Book 1: API Security in Action by Neil Madden
Security and writing secure code are two things which I wanted to cover this year, as it seems that daily occurrences of security breaches have become the way of life. So I wanted to start off with a book about writing secure code. API Security in Action delivers exactly this.
Whilst it’s a book written with Java (and Spring) in mind - and I focus more of C#, .NET, Python, and Go technology stacks - all of the principles that Madden includes in his code are backed up with very compelling and well researched theory. As with all of the “In Action” books from Manning, you are taken from no code to a finished application. In this instance, you build a WebAPI in Java with Spring using JWTs, but Madden also covers topics like constant time string comparisons, and IoT considerations.
Whilst this book is suitably dense, there is something here for every developer - regardless of the technology stack that you work in. I would definitely recommend this as a “getting your hands dirty, building something with best practises” type of book.

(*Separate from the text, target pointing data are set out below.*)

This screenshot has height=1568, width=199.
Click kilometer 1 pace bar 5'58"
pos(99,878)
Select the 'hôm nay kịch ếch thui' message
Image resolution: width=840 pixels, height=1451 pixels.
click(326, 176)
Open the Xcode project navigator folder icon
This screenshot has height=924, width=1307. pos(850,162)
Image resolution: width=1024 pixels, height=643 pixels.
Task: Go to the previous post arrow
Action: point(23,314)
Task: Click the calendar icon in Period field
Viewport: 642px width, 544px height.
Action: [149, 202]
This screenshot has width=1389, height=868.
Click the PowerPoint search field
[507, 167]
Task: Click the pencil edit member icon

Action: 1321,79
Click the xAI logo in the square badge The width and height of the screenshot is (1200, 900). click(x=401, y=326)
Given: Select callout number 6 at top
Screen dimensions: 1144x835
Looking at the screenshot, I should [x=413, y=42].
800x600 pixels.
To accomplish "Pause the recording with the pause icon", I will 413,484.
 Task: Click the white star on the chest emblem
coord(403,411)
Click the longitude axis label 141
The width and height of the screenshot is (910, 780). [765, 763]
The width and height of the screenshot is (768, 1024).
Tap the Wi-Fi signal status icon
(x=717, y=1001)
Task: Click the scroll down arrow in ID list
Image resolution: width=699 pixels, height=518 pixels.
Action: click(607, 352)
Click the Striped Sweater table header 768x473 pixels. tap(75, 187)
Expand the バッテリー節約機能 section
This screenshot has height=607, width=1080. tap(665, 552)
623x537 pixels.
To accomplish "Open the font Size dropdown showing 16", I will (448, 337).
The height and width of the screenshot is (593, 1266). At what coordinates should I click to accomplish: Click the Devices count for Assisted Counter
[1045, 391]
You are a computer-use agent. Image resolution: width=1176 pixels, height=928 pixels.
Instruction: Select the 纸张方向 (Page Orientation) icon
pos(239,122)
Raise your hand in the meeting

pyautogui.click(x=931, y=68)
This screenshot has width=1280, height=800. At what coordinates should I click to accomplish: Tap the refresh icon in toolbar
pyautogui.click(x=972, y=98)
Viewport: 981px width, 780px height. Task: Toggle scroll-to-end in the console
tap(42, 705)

You can find out more about API Security in Action by Neil Madden at Goodreads.
Book 2: Alice and Bob Learn Application Security bt Tanya Janca
I absolutely love the direction that Tanya takes in teaching Application Security in this book.
This is a book which focusses on teaching things like OWASP security best practises for Web APIs and Supply Chain attacks
interestingly, I read this book shortly before the investigation into the SolarWinds supply chain attacks
Whereas API Security in Action focusses on a very practical application of the same principals, Alice And Bob Learn Application Security has more of a theoretical background; as such it doesn’t deal with the exact technical implementation details on how to secure your applications from every type of attack that it mentions. As such, this book feels very much like a theory primer for the points raised in API Security in Action; making them perfect for each other.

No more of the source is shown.